HongKong: Hong Kong launched a landmark bill to ban its ivory trade Wednesday, describing it as an effort to "eradicate" the illegal poaching of elephants.
The southern Chinese city is a major hub for ivory sales and announced last year that it would ban the import and export of the goods, but later clarified it would only completely abolish the trade by 2021.
Critics say authorities are dragging their feet and lagging behind China, where officials in December pledged to halt the enterprise by the end of 2017.
A new amendment to the Protection of Endangered Species of Animals and Plants ordinance was presented to lawmakers Wednesday, designed to toughen regulations and "phase out the local ivory trade", but said it would be a five-year process.
Environment minister Wong Kam-sing said the city must respond to the demands of the international community as he formally introduced the bill at the legislative council Wednesday.
The trade would "fully come to a close" by 2021, he added.
A frontline park ranger from the Democratic Republic of Congo last week delivered emotional testimony to legislators, describing the violent nature of the trade.

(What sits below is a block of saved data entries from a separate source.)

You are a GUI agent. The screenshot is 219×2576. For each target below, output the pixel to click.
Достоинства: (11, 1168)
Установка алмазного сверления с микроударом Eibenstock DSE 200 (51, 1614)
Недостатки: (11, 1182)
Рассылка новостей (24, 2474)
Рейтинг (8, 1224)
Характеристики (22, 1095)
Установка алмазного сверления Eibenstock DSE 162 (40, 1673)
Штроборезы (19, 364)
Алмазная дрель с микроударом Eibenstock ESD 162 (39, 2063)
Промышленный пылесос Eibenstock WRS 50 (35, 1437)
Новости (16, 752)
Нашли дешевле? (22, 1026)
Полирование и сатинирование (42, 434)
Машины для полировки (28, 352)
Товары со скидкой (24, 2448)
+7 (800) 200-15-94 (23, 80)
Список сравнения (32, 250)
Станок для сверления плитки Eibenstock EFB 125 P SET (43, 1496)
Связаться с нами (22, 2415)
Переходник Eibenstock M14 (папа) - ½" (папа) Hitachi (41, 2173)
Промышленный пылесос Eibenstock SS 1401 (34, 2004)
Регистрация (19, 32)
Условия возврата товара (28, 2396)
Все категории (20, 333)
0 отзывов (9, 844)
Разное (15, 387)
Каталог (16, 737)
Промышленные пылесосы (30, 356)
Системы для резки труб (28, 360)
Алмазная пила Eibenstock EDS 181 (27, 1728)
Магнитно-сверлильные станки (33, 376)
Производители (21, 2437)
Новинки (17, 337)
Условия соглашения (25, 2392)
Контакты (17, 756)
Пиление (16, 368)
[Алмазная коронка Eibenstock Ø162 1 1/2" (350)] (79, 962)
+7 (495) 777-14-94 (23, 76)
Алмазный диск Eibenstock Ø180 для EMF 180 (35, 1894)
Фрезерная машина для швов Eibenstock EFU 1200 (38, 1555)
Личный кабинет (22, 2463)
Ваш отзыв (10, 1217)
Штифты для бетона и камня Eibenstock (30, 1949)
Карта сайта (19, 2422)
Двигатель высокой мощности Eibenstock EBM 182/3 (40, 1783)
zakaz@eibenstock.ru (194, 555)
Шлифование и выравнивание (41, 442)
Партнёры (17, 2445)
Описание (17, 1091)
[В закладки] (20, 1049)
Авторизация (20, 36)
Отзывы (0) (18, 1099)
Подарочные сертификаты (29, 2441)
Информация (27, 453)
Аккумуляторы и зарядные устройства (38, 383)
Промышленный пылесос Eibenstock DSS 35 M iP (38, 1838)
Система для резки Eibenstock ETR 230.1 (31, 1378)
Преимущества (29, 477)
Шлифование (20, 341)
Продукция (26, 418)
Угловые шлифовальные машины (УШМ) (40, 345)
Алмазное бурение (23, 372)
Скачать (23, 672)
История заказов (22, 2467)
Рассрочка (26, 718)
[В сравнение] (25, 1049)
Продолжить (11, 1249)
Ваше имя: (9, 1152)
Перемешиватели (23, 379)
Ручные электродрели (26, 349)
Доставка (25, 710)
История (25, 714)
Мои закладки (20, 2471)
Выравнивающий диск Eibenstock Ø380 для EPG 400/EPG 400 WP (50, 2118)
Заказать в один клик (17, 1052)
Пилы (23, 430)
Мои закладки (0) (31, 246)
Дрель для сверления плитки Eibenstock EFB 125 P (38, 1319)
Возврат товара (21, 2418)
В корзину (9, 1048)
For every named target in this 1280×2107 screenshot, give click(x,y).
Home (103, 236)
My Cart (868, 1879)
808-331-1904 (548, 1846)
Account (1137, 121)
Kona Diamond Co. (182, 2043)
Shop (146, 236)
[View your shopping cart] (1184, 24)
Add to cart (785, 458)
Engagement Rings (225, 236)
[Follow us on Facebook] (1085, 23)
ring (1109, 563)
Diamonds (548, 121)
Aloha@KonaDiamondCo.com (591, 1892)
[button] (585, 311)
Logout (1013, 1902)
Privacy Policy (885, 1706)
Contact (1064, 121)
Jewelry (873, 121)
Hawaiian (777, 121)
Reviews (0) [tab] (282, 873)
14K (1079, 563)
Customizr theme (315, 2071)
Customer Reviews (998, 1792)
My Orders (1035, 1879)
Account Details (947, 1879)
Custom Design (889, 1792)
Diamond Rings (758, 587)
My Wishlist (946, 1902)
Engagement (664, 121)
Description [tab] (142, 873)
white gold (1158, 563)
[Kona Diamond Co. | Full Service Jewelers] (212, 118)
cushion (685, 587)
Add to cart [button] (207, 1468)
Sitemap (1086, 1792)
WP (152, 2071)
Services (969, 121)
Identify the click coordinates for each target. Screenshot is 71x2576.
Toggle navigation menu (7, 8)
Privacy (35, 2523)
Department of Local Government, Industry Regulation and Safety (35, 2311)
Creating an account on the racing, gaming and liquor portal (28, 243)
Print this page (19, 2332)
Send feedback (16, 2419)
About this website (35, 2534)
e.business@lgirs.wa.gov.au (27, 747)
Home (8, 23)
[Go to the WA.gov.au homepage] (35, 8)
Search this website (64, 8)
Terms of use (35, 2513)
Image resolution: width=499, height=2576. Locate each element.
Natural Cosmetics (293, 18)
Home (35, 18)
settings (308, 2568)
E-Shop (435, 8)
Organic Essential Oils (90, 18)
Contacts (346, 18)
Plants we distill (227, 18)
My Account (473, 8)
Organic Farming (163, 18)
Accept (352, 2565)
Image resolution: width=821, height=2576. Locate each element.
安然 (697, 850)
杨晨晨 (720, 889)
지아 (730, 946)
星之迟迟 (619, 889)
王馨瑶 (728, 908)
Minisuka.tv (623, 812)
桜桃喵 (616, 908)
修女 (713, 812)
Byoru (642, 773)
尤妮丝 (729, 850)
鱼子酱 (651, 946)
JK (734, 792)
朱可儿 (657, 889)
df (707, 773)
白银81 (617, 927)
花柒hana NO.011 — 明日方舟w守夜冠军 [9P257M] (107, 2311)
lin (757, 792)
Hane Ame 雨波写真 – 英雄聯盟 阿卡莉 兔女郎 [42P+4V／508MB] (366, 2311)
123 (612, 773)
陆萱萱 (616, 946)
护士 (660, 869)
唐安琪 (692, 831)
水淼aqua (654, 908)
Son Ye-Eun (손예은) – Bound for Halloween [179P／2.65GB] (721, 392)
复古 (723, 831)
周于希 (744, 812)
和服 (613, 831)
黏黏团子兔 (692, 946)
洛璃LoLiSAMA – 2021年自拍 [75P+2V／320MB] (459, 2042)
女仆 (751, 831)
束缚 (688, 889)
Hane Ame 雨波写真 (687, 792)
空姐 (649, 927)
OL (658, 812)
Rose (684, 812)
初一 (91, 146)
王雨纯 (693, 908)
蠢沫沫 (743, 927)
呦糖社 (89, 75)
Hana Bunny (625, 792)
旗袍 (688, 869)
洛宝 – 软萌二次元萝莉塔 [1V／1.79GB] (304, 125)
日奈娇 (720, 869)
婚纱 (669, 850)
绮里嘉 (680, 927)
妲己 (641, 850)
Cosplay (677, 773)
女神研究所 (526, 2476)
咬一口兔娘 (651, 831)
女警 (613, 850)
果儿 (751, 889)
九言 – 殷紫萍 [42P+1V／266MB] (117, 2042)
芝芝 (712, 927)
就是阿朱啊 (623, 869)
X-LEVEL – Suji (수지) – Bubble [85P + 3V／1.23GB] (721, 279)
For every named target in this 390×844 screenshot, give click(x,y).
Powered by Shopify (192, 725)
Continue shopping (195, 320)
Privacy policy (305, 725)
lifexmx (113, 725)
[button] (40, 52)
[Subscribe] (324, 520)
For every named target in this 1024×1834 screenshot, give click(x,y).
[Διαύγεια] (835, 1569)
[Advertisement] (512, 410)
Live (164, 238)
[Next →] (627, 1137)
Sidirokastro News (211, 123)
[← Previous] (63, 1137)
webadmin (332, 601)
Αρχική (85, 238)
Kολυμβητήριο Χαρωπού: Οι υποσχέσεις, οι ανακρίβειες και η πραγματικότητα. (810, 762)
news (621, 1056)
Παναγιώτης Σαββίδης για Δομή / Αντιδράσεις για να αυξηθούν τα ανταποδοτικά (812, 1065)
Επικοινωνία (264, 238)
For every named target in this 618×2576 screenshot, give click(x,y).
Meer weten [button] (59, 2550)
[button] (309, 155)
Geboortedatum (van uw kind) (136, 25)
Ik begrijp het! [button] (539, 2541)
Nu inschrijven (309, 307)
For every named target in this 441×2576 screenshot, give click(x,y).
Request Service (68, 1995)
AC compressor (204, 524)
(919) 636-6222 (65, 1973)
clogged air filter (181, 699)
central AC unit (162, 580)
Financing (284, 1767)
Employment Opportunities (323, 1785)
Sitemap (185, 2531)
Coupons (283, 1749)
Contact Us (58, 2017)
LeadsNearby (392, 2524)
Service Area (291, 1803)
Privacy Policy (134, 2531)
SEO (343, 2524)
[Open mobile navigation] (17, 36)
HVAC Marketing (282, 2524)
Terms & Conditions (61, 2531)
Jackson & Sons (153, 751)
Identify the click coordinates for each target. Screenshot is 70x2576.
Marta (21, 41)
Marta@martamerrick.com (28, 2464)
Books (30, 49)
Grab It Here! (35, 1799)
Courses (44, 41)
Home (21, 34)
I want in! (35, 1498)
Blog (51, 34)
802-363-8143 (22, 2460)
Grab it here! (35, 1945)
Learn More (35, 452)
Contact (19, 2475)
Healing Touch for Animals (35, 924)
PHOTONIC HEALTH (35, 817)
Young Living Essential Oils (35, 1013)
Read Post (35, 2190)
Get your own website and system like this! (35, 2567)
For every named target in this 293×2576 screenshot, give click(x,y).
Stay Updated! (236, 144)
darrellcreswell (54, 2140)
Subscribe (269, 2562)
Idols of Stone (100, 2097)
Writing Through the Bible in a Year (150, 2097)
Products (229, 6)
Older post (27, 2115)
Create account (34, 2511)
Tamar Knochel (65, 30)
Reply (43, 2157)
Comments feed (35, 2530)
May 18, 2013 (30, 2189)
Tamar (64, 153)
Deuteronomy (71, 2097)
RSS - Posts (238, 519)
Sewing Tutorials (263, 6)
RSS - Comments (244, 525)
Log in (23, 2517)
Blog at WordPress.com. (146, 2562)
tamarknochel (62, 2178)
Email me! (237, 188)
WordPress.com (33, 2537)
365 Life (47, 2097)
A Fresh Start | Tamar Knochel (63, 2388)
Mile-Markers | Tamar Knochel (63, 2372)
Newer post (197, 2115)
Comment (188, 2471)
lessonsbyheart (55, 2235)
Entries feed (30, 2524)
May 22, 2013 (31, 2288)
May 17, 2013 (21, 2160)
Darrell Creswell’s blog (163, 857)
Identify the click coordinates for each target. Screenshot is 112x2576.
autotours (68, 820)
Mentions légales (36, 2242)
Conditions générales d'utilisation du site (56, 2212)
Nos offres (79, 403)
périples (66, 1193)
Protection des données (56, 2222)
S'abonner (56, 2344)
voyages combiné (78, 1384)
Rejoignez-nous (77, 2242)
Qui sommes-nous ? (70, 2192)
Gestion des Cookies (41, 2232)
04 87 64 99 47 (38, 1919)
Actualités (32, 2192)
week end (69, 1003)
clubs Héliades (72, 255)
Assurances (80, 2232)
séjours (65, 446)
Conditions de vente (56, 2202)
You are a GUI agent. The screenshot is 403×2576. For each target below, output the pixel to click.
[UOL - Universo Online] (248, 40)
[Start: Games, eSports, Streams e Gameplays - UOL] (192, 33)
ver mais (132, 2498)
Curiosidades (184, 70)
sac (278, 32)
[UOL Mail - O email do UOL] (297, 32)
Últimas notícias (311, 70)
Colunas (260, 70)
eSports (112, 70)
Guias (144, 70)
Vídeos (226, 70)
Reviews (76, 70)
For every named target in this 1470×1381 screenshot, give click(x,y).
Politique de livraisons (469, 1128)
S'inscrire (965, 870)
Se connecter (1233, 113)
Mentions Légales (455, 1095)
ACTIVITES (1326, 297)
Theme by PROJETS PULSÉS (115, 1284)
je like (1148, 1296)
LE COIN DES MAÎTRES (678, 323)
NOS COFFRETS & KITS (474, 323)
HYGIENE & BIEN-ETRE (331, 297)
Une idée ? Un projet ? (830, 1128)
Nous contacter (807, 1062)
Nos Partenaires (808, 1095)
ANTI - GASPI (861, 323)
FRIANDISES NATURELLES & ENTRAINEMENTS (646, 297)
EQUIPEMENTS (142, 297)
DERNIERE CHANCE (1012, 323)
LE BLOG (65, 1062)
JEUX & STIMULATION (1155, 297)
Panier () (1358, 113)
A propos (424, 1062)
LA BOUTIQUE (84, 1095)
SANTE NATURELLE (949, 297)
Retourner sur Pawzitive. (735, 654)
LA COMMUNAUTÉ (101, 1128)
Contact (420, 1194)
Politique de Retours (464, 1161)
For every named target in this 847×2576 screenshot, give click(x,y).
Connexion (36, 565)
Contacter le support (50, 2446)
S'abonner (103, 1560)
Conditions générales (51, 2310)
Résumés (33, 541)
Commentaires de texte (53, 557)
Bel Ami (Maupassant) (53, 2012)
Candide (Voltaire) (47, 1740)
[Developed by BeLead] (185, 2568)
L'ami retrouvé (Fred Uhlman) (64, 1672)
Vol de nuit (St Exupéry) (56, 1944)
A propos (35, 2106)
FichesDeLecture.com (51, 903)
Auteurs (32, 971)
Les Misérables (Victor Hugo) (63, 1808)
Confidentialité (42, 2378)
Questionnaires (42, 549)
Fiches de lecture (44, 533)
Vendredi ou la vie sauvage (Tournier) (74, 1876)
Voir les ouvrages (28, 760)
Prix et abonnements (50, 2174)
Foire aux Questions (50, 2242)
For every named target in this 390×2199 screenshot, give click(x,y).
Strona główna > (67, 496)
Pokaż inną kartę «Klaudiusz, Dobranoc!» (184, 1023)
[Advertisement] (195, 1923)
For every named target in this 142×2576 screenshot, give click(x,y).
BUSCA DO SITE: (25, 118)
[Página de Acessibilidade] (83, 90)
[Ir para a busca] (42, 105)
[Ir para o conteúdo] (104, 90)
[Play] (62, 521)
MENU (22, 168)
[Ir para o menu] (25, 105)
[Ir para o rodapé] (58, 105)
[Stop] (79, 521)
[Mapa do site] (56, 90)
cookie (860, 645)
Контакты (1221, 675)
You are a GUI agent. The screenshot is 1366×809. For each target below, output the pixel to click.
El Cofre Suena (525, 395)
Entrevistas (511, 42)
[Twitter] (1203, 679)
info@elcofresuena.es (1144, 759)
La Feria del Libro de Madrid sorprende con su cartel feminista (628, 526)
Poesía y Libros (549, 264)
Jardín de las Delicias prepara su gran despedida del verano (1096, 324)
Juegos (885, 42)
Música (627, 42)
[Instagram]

Garamba National Park manager Erik Mararv said he and his team were ambushed by poachers near an elephant carcass "with its face hacked off" last year, leading to the deaths of three rangers.
He went on to argue that Hong Kong should not compensate its own ivory traders as it could further encourage the violent industry.
Angry sellers in Hong Kong are demanding payback, claiming they have been unable to offload much of their remaining stock since the market diminished following an international ban nearly three decades ago.
The global trade in elephant ivory, with rare exceptions, has been outlawed since 1989 after populations of the African giants dropped from millions in the mid-20th century to around 600,000 by the end of the 1980s. There are now believed to be some 415,000.
Lawmaker Regina Ip on Wednesday raised the question of compensation for traders, but Wong said the government would not buy up the ivory as the city was "determined" to close down the market.
African ivory is highly sought after in China, where it is seen as a status symbol, and where elephant tusks are used in traditional medicine or to make ornaments.